### Instructions to follow:
Copy out every one of the following records, keeping each line identical to the original.

Records for locating described items
* * *

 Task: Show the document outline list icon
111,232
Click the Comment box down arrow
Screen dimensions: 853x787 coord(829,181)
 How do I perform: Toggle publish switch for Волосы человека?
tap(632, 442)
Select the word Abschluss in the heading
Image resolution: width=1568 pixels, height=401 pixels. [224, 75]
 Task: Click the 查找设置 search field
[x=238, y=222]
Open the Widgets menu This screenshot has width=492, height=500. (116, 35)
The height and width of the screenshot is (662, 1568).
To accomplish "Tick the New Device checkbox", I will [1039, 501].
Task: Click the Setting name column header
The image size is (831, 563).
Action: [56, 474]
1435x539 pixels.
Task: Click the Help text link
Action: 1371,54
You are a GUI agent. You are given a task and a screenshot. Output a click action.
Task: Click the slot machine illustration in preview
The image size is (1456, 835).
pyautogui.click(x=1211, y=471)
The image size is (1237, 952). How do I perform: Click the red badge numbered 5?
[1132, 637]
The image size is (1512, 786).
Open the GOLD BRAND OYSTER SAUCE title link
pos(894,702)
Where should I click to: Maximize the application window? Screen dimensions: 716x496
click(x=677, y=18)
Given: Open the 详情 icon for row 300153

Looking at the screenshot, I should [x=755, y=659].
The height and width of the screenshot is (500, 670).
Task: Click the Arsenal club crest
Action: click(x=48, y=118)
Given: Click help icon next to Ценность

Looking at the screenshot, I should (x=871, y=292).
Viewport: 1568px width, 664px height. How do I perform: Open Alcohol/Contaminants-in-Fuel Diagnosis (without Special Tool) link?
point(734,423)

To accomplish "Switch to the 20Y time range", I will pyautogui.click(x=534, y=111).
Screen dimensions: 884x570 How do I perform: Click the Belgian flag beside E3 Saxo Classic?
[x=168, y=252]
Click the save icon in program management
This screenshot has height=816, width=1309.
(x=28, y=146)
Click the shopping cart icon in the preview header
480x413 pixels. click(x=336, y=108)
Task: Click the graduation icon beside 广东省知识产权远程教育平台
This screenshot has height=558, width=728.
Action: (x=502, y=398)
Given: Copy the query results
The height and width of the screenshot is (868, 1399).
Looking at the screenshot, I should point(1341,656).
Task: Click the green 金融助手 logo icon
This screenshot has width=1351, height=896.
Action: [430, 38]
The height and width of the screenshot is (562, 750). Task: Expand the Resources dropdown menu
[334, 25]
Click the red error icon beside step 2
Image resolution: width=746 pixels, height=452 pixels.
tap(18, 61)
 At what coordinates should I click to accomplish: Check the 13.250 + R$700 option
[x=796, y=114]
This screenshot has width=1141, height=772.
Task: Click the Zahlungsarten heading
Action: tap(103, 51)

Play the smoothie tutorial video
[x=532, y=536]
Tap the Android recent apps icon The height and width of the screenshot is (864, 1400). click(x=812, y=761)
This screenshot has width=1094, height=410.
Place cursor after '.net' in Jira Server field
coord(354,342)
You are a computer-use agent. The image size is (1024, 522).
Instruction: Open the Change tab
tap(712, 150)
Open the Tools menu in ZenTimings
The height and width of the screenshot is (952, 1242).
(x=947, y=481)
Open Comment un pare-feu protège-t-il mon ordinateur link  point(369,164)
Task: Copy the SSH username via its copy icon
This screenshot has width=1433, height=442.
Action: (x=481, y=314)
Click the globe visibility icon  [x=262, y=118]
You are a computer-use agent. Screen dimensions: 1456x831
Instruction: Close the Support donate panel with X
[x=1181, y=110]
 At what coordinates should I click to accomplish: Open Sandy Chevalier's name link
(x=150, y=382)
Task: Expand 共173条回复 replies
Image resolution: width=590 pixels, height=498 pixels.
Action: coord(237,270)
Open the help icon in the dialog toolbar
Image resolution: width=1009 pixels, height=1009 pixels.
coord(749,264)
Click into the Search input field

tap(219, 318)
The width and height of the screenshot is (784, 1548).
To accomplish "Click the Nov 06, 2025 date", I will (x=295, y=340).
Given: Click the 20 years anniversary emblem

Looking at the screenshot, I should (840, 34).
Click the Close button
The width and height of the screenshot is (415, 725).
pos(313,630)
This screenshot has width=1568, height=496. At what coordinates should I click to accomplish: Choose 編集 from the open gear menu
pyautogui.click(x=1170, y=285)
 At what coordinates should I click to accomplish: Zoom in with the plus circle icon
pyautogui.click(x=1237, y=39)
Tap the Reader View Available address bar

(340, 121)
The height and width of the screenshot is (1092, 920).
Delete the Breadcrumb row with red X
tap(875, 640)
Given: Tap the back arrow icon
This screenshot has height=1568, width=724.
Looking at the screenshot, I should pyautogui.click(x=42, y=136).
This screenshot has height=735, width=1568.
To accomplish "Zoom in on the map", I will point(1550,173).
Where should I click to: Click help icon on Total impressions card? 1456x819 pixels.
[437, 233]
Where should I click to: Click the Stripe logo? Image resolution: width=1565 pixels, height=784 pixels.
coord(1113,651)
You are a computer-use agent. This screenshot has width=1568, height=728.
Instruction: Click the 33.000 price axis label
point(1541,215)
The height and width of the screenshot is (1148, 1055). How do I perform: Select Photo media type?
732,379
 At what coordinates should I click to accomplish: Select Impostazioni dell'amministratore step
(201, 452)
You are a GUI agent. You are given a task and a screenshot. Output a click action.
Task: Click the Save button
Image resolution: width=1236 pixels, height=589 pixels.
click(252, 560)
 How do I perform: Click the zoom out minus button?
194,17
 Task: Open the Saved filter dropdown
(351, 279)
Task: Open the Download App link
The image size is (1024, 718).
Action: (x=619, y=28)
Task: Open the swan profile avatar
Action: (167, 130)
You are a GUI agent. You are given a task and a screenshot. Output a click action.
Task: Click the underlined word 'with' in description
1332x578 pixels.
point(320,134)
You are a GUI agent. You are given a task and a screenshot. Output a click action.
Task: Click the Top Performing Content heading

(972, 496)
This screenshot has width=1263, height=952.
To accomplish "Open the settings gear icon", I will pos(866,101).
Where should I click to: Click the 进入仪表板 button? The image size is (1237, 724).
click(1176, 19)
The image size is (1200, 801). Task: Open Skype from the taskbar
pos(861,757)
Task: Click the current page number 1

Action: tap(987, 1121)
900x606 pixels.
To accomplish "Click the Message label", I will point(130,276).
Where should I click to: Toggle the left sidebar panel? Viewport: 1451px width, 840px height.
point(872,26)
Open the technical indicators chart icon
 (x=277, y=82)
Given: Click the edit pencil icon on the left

* * *

### Task answer:
 Task: Show the document outline list icon
111,232
Click the Comment box down arrow
Screen dimensions: 853x787 coord(829,181)
 How do I perform: Toggle publish switch for Волосы человека?
tap(632, 442)
Select the word Abschluss in the heading
Image resolution: width=1568 pixels, height=401 pixels. [224, 75]
 Task: Click the 查找设置 search field
[x=238, y=222]
Open the Widgets menu This screenshot has width=492, height=500. (116, 35)
The height and width of the screenshot is (662, 1568).
To accomplish "Tick the New Device checkbox", I will [1039, 501].
Task: Click the Setting name column header
The image size is (831, 563).
Action: [56, 474]
1435x539 pixels.
Task: Click the Help text link
Action: 1371,54
You are a GUI agent. You are given a task and a screenshot. Output a click action.
Task: Click the slot machine illustration in preview
The image size is (1456, 835).
pyautogui.click(x=1211, y=471)
The image size is (1237, 952). How do I perform: Click the red badge numbered 5?
[1132, 637]
The image size is (1512, 786).
Open the GOLD BRAND OYSTER SAUCE title link
pos(894,702)
Where should I click to: Maximize the application window? Screen dimensions: 716x496
click(x=677, y=18)
Given: Open the 详情 icon for row 300153

Looking at the screenshot, I should [x=755, y=659].
The height and width of the screenshot is (500, 670).
Task: Click the Arsenal club crest
Action: click(x=48, y=118)
Given: Click help icon next to Ценность

Looking at the screenshot, I should (x=871, y=292).
Viewport: 1568px width, 664px height. How do I perform: Open Alcohol/Contaminants-in-Fuel Diagnosis (without Special Tool) link?
point(734,423)

To accomplish "Switch to the 20Y time range", I will pyautogui.click(x=534, y=111).
Screen dimensions: 884x570 How do I perform: Click the Belgian flag beside E3 Saxo Classic?
[x=168, y=252]
Click the save icon in program management
This screenshot has height=816, width=1309.
(x=28, y=146)
Click the shopping cart icon in the preview header
480x413 pixels. click(x=336, y=108)
Task: Click the graduation icon beside 广东省知识产权远程教育平台
This screenshot has height=558, width=728.
Action: (x=502, y=398)
Given: Copy the query results
The height and width of the screenshot is (868, 1399).
Looking at the screenshot, I should point(1341,656).
Task: Click the green 金融助手 logo icon
This screenshot has width=1351, height=896.
Action: [430, 38]
The height and width of the screenshot is (562, 750). Task: Expand the Resources dropdown menu
[334, 25]
Click the red error icon beside step 2
Image resolution: width=746 pixels, height=452 pixels.
tap(18, 61)
 At what coordinates should I click to accomplish: Check the 13.250 + R$700 option
[x=796, y=114]
This screenshot has width=1141, height=772.
Task: Click the Zahlungsarten heading
Action: tap(103, 51)

Play the smoothie tutorial video
[x=532, y=536]
Tap the Android recent apps icon The height and width of the screenshot is (864, 1400). click(x=812, y=761)
This screenshot has width=1094, height=410.
Place cursor after '.net' in Jira Server field
coord(354,342)
You are a computer-use agent. The image size is (1024, 522).
Instruction: Open the Change tab
tap(712, 150)
Open the Tools menu in ZenTimings
The height and width of the screenshot is (952, 1242).
(x=947, y=481)
Open Comment un pare-feu protège-t-il mon ordinateur link  point(369,164)
Task: Copy the SSH username via its copy icon
This screenshot has width=1433, height=442.
Action: (x=481, y=314)
Click the globe visibility icon  [x=262, y=118]
You are a computer-use agent. Screen dimensions: 1456x831
Instruction: Close the Support donate panel with X
[x=1181, y=110]
 At what coordinates should I click to accomplish: Open Sandy Chevalier's name link
(x=150, y=382)
Task: Expand 共173条回复 replies
Image resolution: width=590 pixels, height=498 pixels.
Action: coord(237,270)
Open the help icon in the dialog toolbar
Image resolution: width=1009 pixels, height=1009 pixels.
coord(749,264)
Click into the Search input field

tap(219, 318)
The width and height of the screenshot is (784, 1548).
To accomplish "Click the Nov 06, 2025 date", I will (x=295, y=340).
Given: Click the 20 years anniversary emblem

Looking at the screenshot, I should (840, 34).
Click the Close button
The width and height of the screenshot is (415, 725).
pos(313,630)
This screenshot has width=1568, height=496. At what coordinates should I click to accomplish: Choose 編集 from the open gear menu
pyautogui.click(x=1170, y=285)
 At what coordinates should I click to accomplish: Zoom in with the plus circle icon
pyautogui.click(x=1237, y=39)
Tap the Reader View Available address bar

(340, 121)
The height and width of the screenshot is (1092, 920).
Delete the Breadcrumb row with red X
tap(875, 640)
Given: Tap the back arrow icon
This screenshot has height=1568, width=724.
Looking at the screenshot, I should pyautogui.click(x=42, y=136).
This screenshot has height=735, width=1568.
To accomplish "Zoom in on the map", I will point(1550,173).
Where should I click to: Click help icon on Total impressions card? 1456x819 pixels.
[437, 233]
Where should I click to: Click the Stripe logo? Image resolution: width=1565 pixels, height=784 pixels.
coord(1113,651)
You are a computer-use agent. This screenshot has width=1568, height=728.
Instruction: Click the 33.000 price axis label
point(1541,215)
The height and width of the screenshot is (1148, 1055). How do I perform: Select Photo media type?
732,379
 At what coordinates should I click to accomplish: Select Impostazioni dell'amministratore step
(201, 452)
You are a GUI agent. You are given a task and a screenshot. Output a click action.
Task: Click the Save button
Image resolution: width=1236 pixels, height=589 pixels.
click(252, 560)
 How do I perform: Click the zoom out minus button?
194,17
 Task: Open the Saved filter dropdown
(351, 279)
Task: Open the Download App link
The image size is (1024, 718).
Action: (x=619, y=28)
Task: Open the swan profile avatar
Action: (167, 130)
You are a GUI agent. You are given a task and a screenshot. Output a click action.
Task: Click the underlined word 'with' in description
1332x578 pixels.
point(320,134)
You are a GUI agent. You are given a task and a screenshot. Output a click action.
Task: Click the Top Performing Content heading

(972, 496)
This screenshot has width=1263, height=952.
To accomplish "Open the settings gear icon", I will pos(866,101).
Where should I click to: Click the 进入仪表板 button? The image size is (1237, 724).
click(1176, 19)
The image size is (1200, 801). Task: Open Skype from the taskbar
pos(861,757)
Task: Click the current page number 1

Action: tap(987, 1121)
900x606 pixels.
To accomplish "Click the Message label", I will point(130,276).
Where should I click to: Toggle the left sidebar panel? Viewport: 1451px width, 840px height.
point(872,26)
Open the technical indicators chart icon
 (x=277, y=82)
Given: Click the edit pencil icon on the left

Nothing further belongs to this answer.